Protoss-Einheiten belohnen geduldige Hochglanz-Techniker:
- Weite, glatte Flächen für fließende Verläufe (Blends)
- Kristalle als natürliche Focal Points für zelendes Glow-Painting
- Kontrast zwischen polierter Rüstung und rauer, verwitterter Basis
Gesamtbewertung aus Maler-Perspektive
| Kriterium | Bewertung |
|---|---|
| Materialqualität (HIPS) | ★★★★★ |
| Detailtiefe (32mm) | ★★★★★ |
| Klares Plastik (Kreativpotenzial) | ★★★★★ |
| Magnetische Basen (Praktikabilität) | ★★★★☆ |
| Contrast-Paint-Kompatibilität (Zerg) | ★★★★★ |
| Einsteiger-Freundlichkeit | ★★★★☆ |
Das StarCraft TMG liefert kein generisches Spielzeug, das bemalt werden kann. Es liefert ein System, das bemalt werden will.

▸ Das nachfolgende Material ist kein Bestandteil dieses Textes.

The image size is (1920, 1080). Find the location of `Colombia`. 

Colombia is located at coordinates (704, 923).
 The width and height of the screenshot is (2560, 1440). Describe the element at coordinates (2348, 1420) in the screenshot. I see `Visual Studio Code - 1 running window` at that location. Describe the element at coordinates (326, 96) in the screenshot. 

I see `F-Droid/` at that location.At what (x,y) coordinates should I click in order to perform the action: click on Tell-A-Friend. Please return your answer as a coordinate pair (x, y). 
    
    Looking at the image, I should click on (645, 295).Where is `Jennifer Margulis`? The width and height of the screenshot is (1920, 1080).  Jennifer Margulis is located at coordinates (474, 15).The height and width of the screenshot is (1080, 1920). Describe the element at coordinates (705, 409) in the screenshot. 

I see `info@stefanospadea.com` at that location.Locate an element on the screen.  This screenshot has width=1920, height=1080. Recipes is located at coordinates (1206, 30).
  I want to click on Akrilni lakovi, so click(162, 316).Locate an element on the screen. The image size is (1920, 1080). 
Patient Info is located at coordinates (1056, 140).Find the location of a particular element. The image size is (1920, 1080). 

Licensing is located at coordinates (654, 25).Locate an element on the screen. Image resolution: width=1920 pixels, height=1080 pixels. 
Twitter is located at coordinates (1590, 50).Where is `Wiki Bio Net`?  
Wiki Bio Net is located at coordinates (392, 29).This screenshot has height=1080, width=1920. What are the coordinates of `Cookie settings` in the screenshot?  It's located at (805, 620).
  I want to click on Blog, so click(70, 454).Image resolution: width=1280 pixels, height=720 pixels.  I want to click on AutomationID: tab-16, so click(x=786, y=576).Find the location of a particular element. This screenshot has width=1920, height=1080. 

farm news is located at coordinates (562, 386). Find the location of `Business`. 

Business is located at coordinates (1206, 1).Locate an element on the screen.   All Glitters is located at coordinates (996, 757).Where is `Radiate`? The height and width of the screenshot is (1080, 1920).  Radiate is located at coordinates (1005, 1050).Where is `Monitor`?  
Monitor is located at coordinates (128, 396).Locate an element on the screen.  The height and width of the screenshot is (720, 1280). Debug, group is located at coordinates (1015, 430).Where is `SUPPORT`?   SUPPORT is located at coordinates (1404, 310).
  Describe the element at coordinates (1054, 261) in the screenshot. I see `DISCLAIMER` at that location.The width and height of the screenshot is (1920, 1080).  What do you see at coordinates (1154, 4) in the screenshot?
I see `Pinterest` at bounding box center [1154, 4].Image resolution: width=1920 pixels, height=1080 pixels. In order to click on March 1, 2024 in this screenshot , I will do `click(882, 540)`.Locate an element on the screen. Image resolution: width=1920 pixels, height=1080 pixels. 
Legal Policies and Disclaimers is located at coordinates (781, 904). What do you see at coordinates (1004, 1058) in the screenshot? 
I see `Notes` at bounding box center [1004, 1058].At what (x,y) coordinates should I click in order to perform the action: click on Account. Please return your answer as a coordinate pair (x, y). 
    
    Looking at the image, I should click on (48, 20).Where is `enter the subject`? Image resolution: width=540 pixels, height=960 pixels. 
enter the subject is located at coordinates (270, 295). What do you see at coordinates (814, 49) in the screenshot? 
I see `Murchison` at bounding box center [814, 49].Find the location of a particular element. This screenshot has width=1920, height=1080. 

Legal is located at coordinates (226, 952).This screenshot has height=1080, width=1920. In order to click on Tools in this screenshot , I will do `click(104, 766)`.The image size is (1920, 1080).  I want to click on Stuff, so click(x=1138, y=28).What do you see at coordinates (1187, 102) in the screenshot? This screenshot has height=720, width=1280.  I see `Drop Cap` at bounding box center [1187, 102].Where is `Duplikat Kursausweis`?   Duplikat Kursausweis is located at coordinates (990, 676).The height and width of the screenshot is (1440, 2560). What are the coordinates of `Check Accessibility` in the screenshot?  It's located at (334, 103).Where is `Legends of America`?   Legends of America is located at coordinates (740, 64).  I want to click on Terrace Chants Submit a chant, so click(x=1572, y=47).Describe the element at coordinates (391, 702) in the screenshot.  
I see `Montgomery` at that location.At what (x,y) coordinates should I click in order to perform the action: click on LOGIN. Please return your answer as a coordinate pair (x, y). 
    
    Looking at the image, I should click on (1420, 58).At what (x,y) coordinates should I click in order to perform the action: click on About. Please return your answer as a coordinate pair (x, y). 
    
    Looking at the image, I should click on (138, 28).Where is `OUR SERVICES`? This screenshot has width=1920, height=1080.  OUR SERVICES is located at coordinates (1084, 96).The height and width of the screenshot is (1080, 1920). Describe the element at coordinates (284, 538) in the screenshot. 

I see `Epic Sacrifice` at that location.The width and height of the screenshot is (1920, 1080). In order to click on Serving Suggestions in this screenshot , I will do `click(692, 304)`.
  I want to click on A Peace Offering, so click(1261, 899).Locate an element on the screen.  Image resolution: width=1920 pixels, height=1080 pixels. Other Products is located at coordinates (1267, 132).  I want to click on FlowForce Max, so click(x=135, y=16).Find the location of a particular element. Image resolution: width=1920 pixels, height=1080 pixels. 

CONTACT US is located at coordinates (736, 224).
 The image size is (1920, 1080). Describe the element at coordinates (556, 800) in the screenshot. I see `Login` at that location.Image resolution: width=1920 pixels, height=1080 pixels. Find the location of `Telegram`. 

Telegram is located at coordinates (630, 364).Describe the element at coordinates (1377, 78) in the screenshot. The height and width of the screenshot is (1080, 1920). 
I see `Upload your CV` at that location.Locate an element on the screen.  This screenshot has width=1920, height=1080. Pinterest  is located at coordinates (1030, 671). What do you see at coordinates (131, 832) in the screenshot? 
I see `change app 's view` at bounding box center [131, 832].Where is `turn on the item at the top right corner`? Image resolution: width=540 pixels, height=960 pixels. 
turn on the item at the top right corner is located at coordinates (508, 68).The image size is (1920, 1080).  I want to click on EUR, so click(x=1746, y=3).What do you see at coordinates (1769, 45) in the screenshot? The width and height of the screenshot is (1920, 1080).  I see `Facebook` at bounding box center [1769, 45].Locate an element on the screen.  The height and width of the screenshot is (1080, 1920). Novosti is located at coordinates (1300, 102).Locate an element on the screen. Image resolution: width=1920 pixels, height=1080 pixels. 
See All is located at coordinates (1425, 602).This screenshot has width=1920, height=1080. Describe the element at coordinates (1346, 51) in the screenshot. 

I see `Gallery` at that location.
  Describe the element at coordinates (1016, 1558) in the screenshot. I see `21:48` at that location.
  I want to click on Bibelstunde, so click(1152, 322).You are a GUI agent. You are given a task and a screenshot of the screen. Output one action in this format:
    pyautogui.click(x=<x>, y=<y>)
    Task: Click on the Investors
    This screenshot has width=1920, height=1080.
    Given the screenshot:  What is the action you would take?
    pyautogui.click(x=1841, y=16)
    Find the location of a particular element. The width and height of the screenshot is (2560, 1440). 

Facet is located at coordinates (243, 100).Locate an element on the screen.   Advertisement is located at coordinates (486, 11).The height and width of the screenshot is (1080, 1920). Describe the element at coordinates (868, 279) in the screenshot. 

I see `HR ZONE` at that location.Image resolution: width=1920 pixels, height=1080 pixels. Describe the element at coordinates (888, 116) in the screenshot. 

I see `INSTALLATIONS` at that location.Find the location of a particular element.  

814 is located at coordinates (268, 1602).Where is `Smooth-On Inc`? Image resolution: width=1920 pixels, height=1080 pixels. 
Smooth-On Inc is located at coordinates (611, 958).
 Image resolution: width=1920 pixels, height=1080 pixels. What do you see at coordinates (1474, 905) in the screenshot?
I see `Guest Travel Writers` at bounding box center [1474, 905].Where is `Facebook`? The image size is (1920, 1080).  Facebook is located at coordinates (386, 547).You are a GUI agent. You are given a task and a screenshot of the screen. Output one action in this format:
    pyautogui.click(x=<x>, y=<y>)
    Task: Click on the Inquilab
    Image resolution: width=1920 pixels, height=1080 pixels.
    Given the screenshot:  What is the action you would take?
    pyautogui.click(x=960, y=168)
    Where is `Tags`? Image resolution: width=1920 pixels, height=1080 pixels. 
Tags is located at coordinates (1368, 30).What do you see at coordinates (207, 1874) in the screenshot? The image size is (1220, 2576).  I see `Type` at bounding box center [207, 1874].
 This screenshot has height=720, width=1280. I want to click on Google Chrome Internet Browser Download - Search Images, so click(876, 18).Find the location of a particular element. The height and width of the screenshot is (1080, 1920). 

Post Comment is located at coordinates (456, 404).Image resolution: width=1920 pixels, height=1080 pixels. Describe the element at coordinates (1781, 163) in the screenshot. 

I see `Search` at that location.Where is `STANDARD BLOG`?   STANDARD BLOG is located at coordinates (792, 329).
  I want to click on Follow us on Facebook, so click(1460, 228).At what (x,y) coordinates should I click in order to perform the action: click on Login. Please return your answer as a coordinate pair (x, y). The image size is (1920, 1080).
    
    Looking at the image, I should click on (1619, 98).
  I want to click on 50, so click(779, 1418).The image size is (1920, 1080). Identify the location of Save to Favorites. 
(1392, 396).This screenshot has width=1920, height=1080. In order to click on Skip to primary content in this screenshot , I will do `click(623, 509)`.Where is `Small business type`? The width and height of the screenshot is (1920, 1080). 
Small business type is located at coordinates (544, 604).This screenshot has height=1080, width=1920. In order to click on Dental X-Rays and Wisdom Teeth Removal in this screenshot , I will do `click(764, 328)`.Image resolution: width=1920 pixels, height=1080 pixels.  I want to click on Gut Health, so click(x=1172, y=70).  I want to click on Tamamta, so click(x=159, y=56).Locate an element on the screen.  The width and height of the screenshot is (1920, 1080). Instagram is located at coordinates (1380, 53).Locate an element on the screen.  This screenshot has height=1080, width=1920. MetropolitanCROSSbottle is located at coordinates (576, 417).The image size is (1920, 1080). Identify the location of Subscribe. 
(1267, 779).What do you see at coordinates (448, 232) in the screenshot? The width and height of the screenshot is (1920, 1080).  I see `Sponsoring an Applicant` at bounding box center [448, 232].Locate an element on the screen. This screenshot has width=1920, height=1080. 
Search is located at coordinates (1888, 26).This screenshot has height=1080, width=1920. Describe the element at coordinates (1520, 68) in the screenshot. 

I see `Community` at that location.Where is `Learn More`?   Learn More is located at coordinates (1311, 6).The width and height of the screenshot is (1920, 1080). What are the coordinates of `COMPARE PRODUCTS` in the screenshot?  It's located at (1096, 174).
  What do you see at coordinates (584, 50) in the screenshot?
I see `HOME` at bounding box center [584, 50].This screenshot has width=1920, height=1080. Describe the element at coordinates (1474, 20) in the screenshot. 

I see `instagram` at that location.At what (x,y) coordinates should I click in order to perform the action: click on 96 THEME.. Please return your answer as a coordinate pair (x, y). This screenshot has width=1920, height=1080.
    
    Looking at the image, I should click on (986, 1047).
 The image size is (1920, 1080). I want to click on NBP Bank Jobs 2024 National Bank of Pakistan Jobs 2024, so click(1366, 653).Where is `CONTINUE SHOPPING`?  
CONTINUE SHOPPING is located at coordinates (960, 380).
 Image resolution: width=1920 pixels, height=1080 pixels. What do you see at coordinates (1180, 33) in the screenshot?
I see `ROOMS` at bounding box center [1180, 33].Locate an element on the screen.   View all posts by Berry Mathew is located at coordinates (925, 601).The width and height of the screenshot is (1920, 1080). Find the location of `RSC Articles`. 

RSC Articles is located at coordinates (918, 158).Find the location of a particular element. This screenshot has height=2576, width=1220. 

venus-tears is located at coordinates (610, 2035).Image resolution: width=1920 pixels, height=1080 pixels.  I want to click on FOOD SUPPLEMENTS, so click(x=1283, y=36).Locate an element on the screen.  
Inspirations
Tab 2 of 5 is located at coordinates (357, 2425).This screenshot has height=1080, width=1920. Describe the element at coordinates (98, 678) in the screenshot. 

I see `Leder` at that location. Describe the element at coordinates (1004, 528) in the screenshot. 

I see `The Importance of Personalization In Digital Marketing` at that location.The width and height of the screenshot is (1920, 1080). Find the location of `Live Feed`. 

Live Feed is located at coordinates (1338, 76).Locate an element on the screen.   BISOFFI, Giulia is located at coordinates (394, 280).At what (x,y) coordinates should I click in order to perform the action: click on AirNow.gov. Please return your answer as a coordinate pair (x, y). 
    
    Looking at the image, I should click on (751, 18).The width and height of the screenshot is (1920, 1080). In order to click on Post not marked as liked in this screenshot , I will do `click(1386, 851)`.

Befehl an alle Maler in der Community
Die Materialentscheidungen hinter dem StarCraft Tabletop Miniatures Game sind keine Zufälle. HIPS-Plastik, klare Bauteile, 32mm-Scale und magnetische Basen ergeben zusammen ein kohärentes Paket, das sowohl dem Gelegenheitsmaler als auch dem wettbewerbsorientierten Showcase-Künstler etwas bietet.
Wer auf der Suche nach einem neuen Projekt ist, das mechanisch interessant und visuell dankbar ist, hat gerade seine Antwort bekommen.
Mission briefing ends. Awaiting deployment.